The Antitrusting of Patentability

46 Pages Posted: 27 Jun 2017 Last revised: 17 Nov 2017

Saurabh Vishnubhakat

Texas A&M University School of Law; Duke University School of Law

Date Written: June 26, 2017

Abstract

Deciding a patent’s validity is costly, and so is deciding it incorrectly. Judges and juries must expend significant resources in order to reach a patent validity determination that is properly informed by the relevant facts. At the same time, patent validity determinations reached quickly and cheaply may conserve resources today while creating future costs. Wrongly preserving an invalid patent can distort the competitive market and enable abuses, such as nuisance litigation. Meanwhile, wrongly striking down a valid patent can undermine incentives for continued investment and commercialization in knowledge assets. Courts facing patent validity issues have begun to strike this balance in favor of conserving resources today—in a manner that is strikingly similar to per se analysis in antitrust law. A per se rule disposes of supposedly easy cases without engaging in the more fact-intensive “rule of reason” analysis. However, although antitrust jurisprudence cautions against per se rules because of the risk of error and imposes important requirements for the use of per se rules, recent patent jurisprudence has borrowed incautiously from antitrust.

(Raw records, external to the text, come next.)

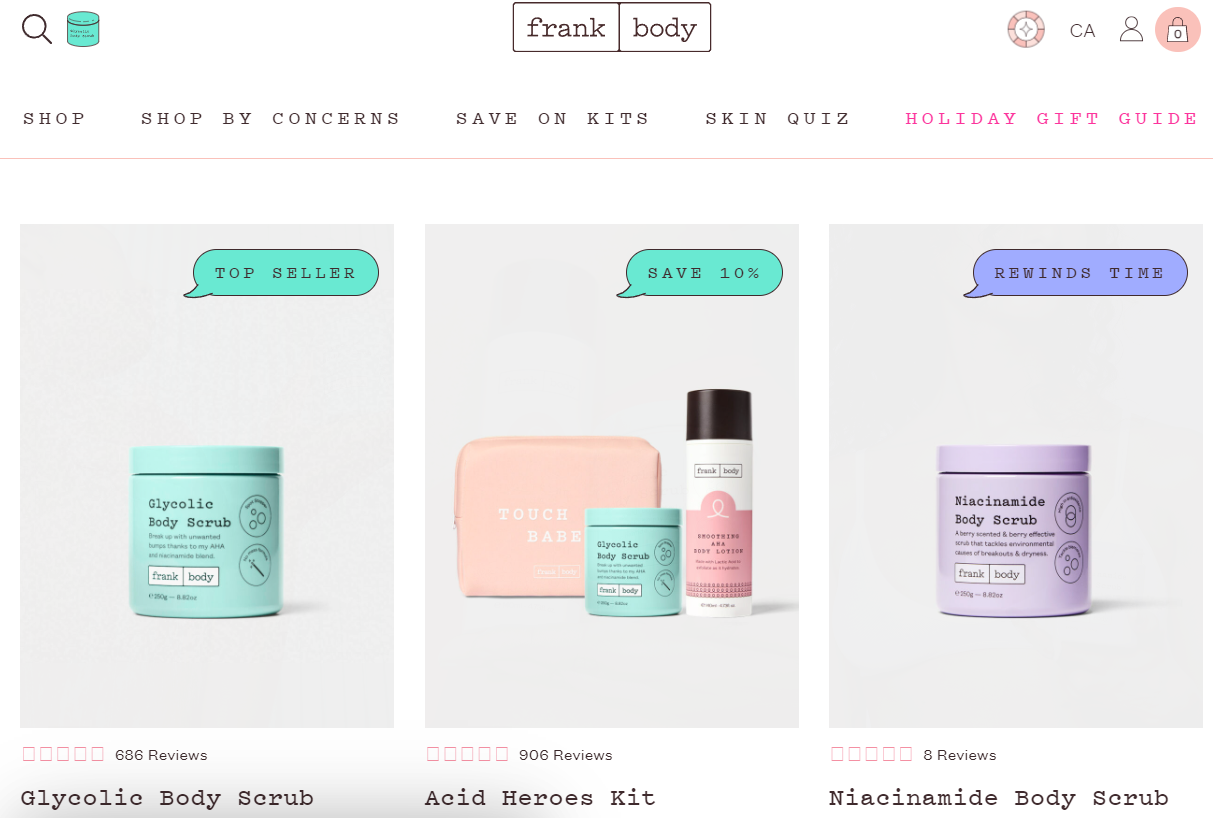The height and width of the screenshot is (818, 1213).
Task: Open Acid Heroes Kit product title
Action: click(x=540, y=798)
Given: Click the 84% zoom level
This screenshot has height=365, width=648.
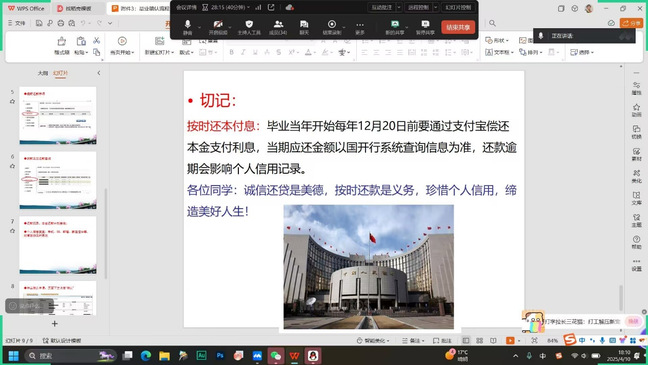Looking at the screenshot, I should (552, 341).
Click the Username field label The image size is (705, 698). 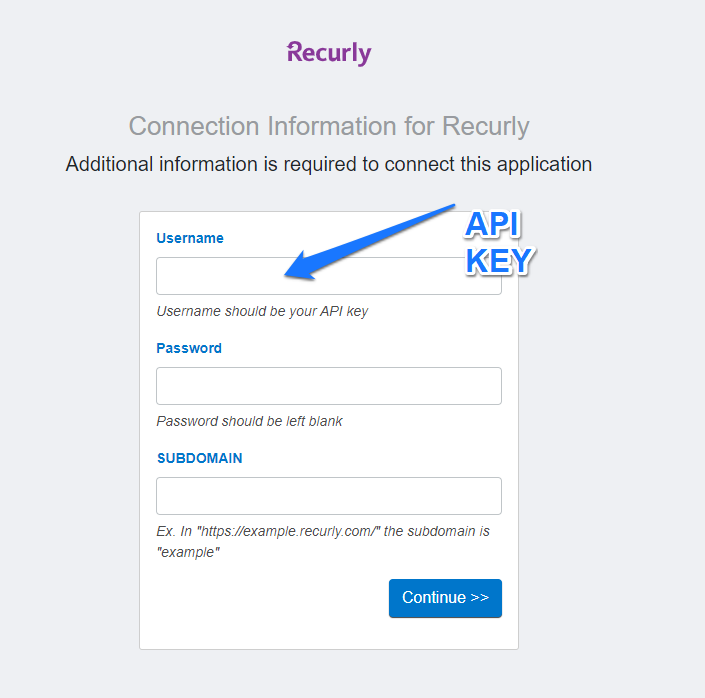[190, 238]
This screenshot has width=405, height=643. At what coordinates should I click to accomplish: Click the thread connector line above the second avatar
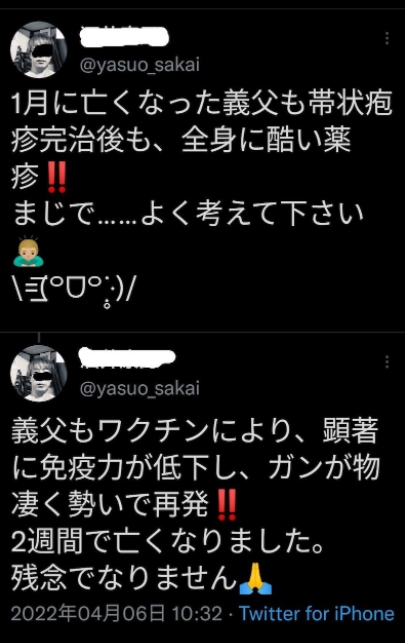point(39,338)
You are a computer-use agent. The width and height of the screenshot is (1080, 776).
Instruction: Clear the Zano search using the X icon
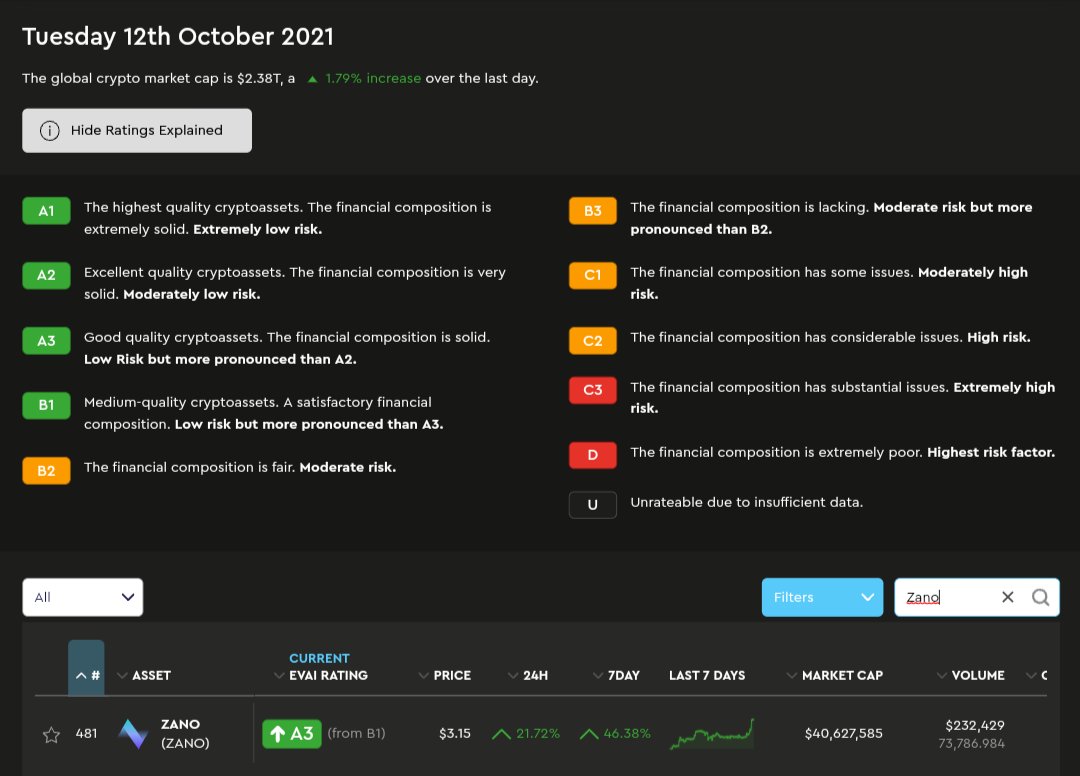click(1007, 597)

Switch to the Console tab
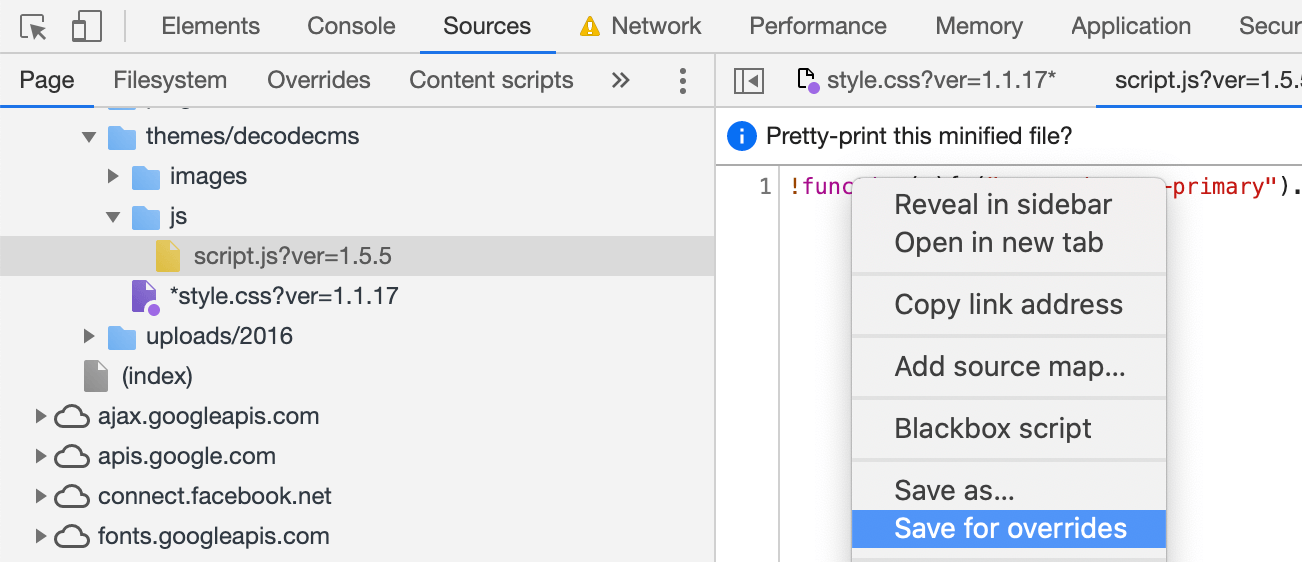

This Article explains how the requirements for patentability enable the use of per se analysis, describes how the proper conditions for antitrust per se analysis would translate into patent law, and argues that current use of antitrust-style judicial shortcuts do not satisfy these conditions in patent law. The Article concludes with a set of proposals for recalibrating the present costs of reaching informed patent validity decisions against the future costs that arise from generating decisions incorrectly.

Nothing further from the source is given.